Similarly, the statutory defense provided in Ind.Code § 35-48-4-16(b) does not excuse a defendant from culpability. It operates only to reduce the level of culpability when certain factors are present. Even if the factors are present, the defendant is still guilty of the base crime. Accordingly, we conclude that Ind.Code § 35-48-4-16(b) constitutes a mitigating factor that reduces culpability, and therefore the defendant does not have the burden of proof but "only the burden of place-ing the issue in question where the State's evidence has not done so." Adkins, 887 N.E.2d at 988. Once the defense is at issue, the State must rebut the defense by proving beyond a reasonable doubt either that the defendant was within 1000 feet of a public park more than "briefly" or that persons under the age of eighteen at least three years junior to the defendant were within 1000 feet of the school property.2
In the present case, the following cross-examination exchange between de*525fense counsel and Officer Walker put into evidence the defense pertaining to the length of Griffin's presence within 1000 feet of school property:
Q [Wlhen you saw Mr. Griffin here [near the school] he was pushing the moped down the street, is that correct?

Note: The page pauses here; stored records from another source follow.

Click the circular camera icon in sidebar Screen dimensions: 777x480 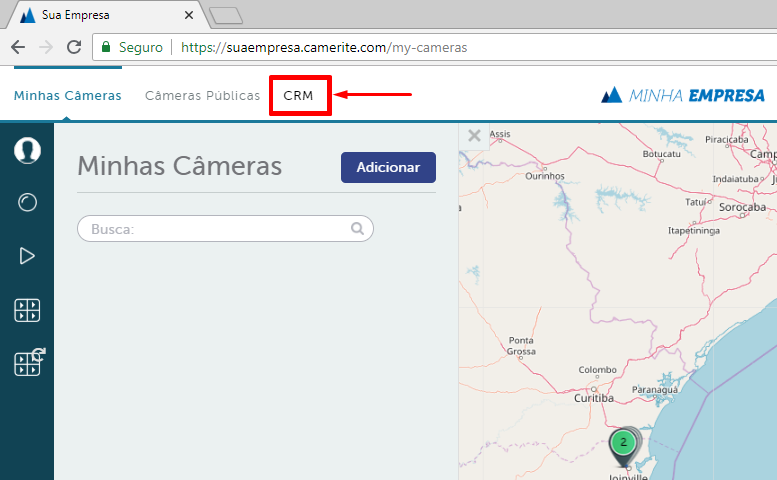(27, 203)
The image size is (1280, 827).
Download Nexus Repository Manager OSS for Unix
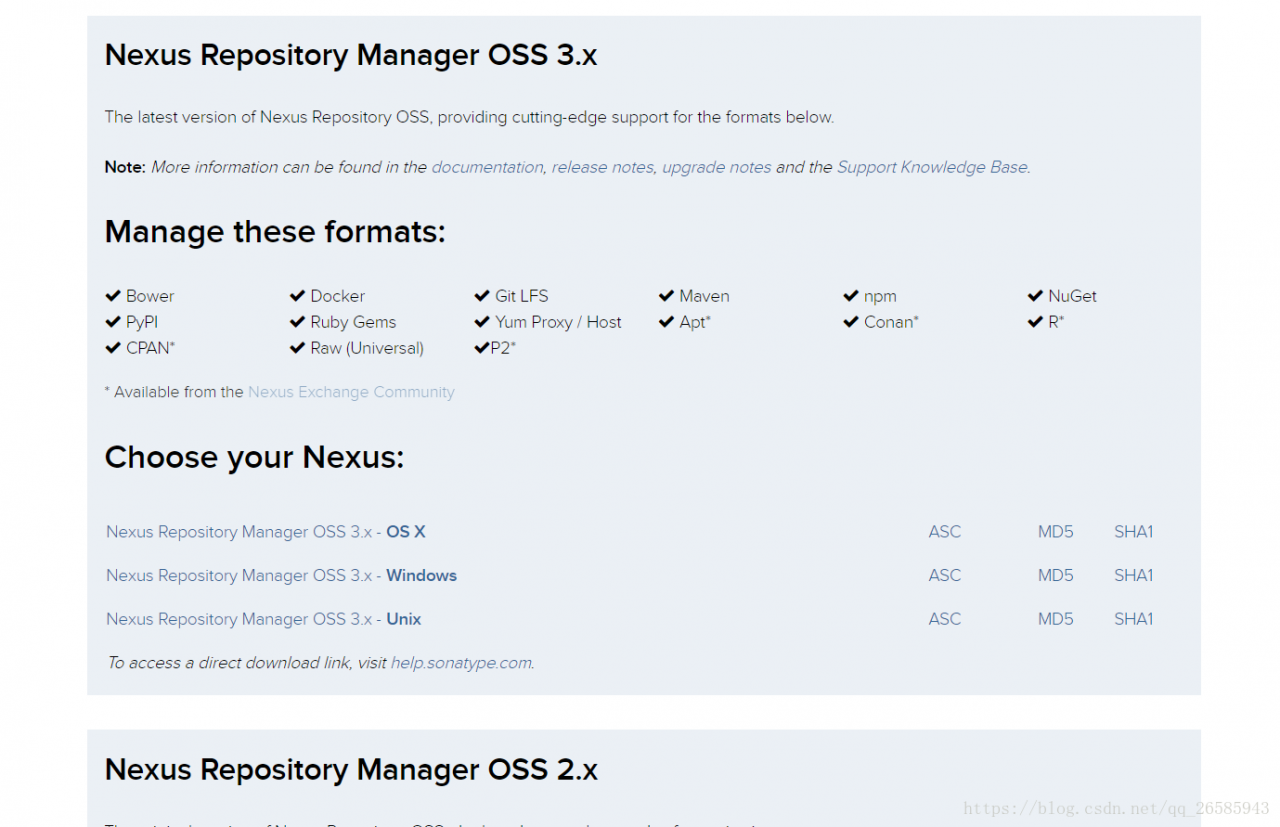coord(264,619)
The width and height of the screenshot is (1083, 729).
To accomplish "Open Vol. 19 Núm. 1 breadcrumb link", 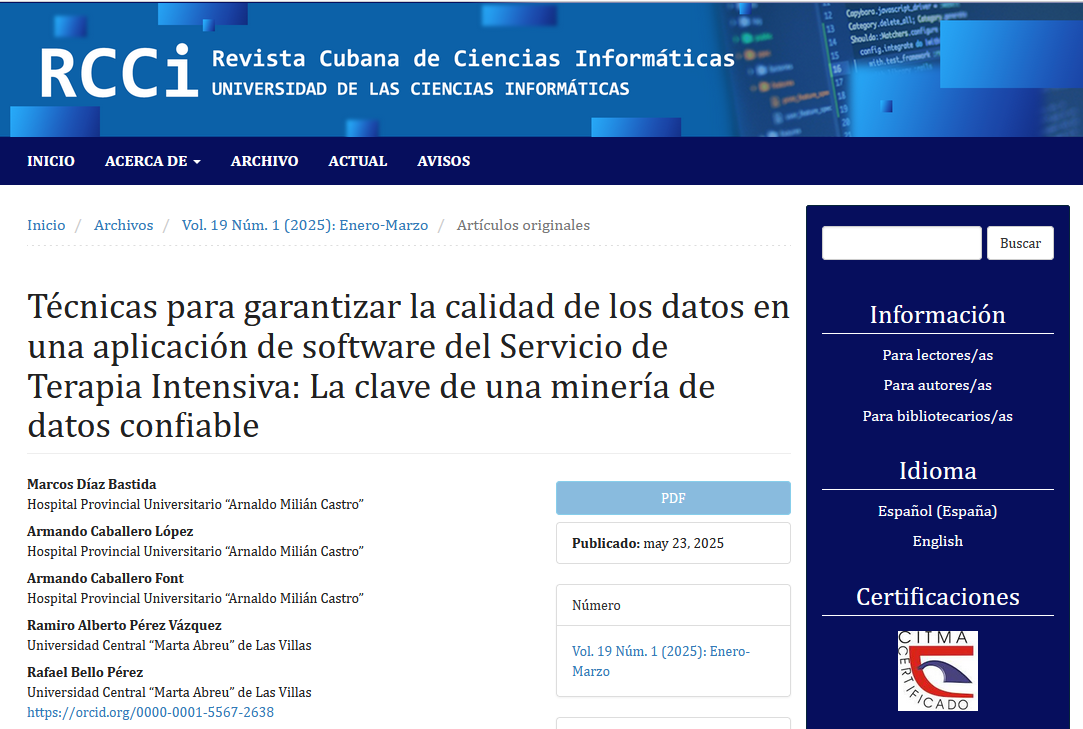I will point(304,225).
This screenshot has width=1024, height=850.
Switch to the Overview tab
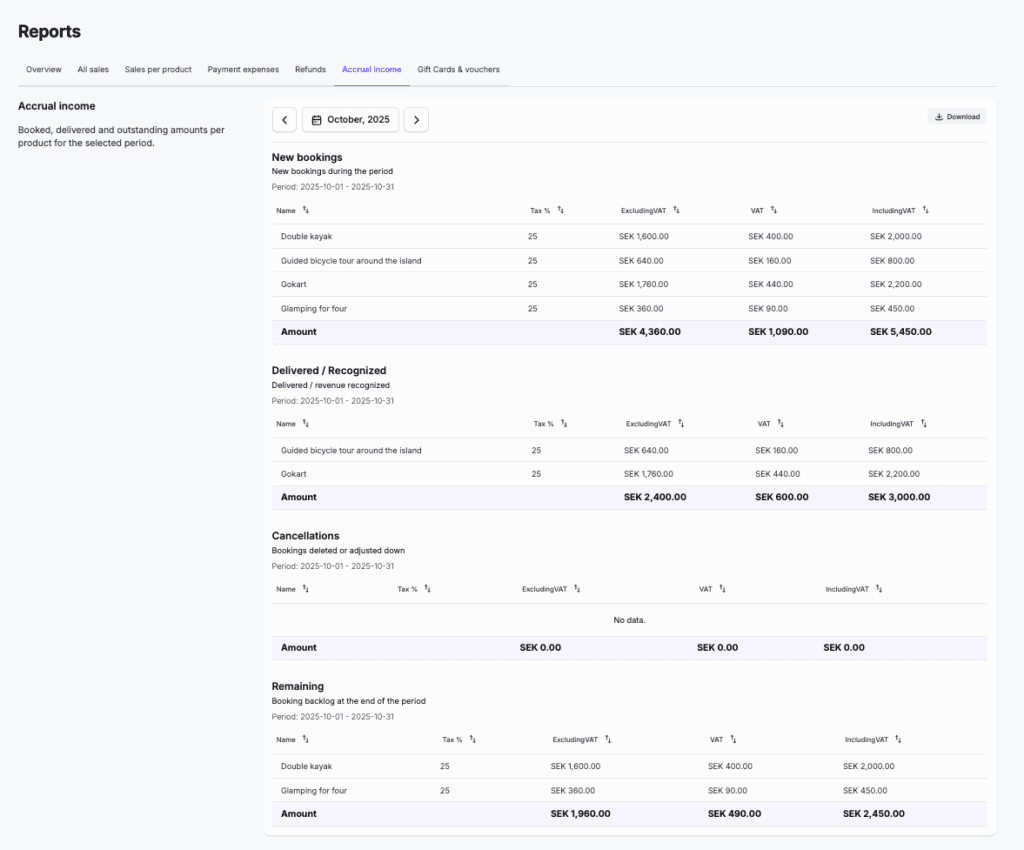44,70
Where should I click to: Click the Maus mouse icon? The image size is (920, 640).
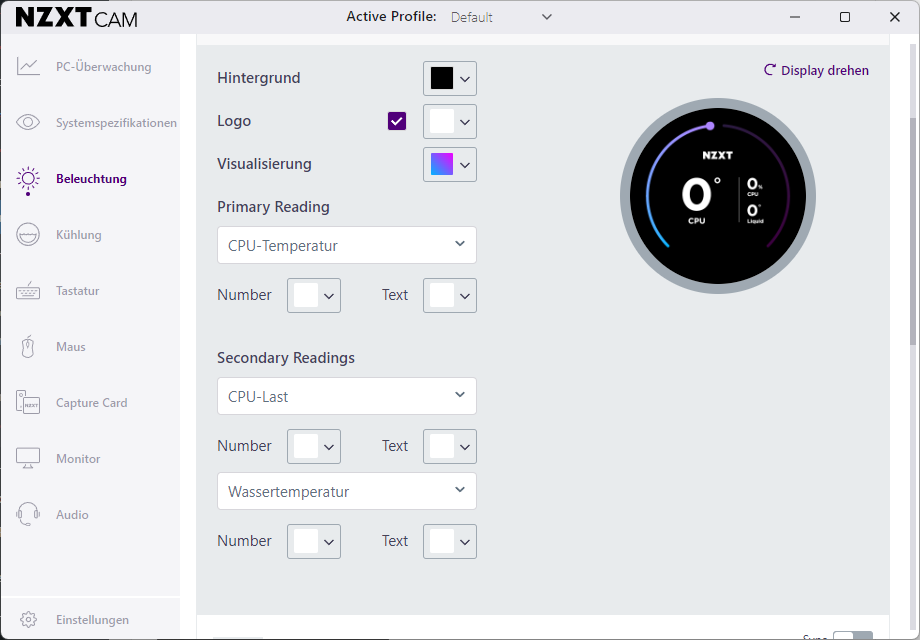point(28,347)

A Down the center of Campeau [a street running alongside the school], yes.
Q He wasn't-and I think you said that you were watching him for five minutes or so?
A I said that to him. I was sitting at the end of the street watching him. I didn't time it.
Q During the time you did watch him he was moving down?
A Yes, his feet were-
Q Walking along?
A Yes.
(Tr. at 183).
The jury, which was instructed on the defense, determined that Officer Walker's approximate five-minute observation of Griffin's walk down Campeau Street was sufficient to show that he was not "briefly" within 1,000 feet of the school. As we stated above, we will not impinge on a jury's determination unless "no reasonable fact finder could find the elements of the crime proven beyond a reasonable doubt." Drane, 867 N.E.2d at 146. There is no ironclad rule as to what constitutes a "brief" presence, and we cannot say as a matter of law that the jury's determination was unreasonable under the circumstances of this case. Accordingly, the State's evidence was sufficient to rebut Griffin's defense.3
Affirmed.
MATHIAS, J., concurs. FRIEDLANDER, J., concurring in part, dissenting in part.. The enhancement also includes school property, a family housing complex, or a youth program center.
. We note that a panel of this court reached the same conclusion in Harrison v. State, 901 N.E.2d 635 (Ind.Ct.App.2009). Indeed, we have used a sizable portion of the language of that case in our discussion. However, our supreme court has not ruled on the State's petition for transfer, and the opinion has not been certified.
. Officer Walker also speculated about the presence of children in nearby houses. However, because we have found that the jury's determination was reasonable under the circumstances pertaining to the first part of Ind. Code § 35-48-4-16(b), we need not address the second part of the defense.